***** MATERIALS PROVIDED *****

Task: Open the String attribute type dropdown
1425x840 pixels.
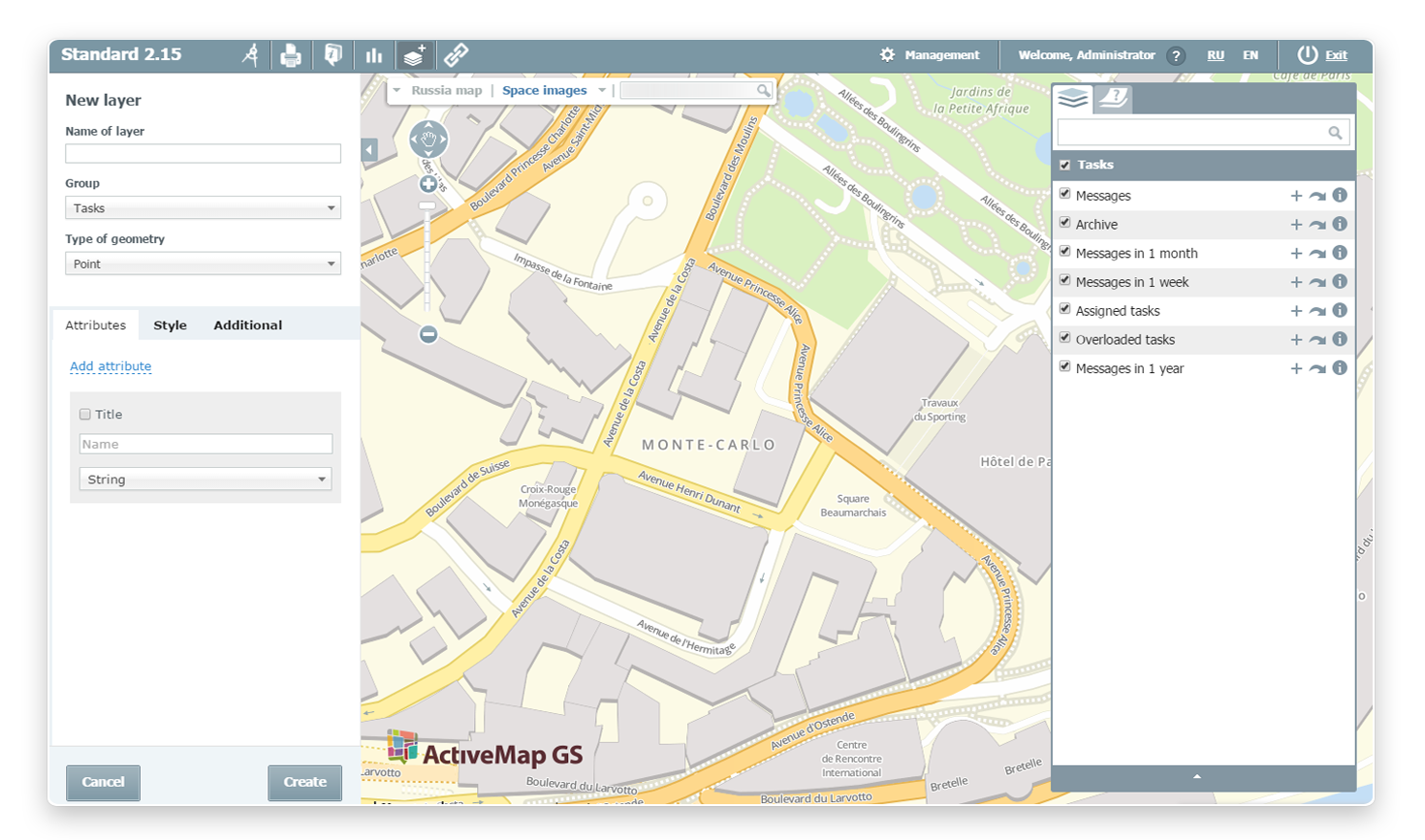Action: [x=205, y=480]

*****
***** MATERIALS PROVIDED *****

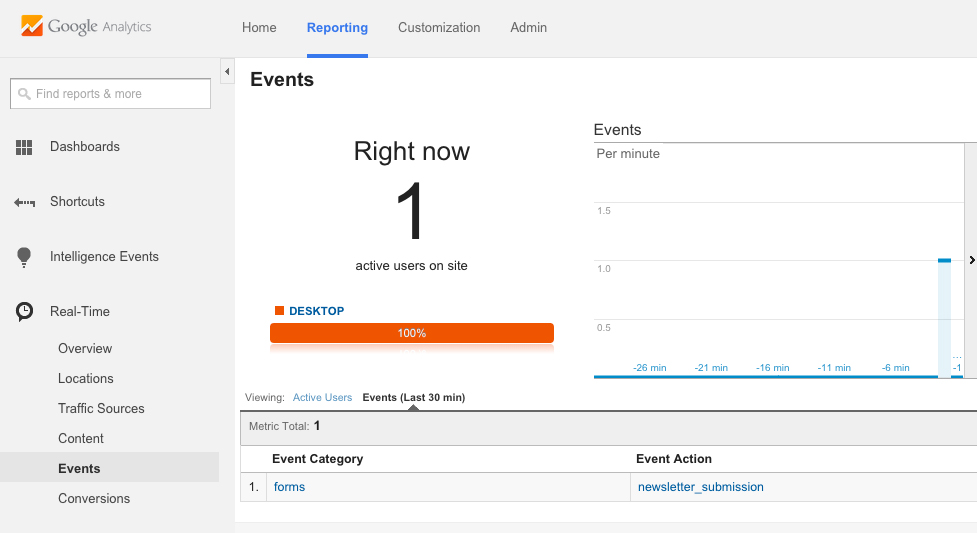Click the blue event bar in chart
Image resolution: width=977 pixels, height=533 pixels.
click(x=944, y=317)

*****

Put the entries from the line containing "Click the blue event bar in chart" through the line containing "click(x=944, y=317)" into a Markdown table with the columns "Row" and "Line", one numbered row per line, skipping blank lines and leaving the pictures out.

| Row | Line |
|---|---|
| 1 | Click the blue event bar in chart |
| 2 | Image resolution: width=977 pixels, height=533 pixels. |
| 3 | click(x=944, y=317) |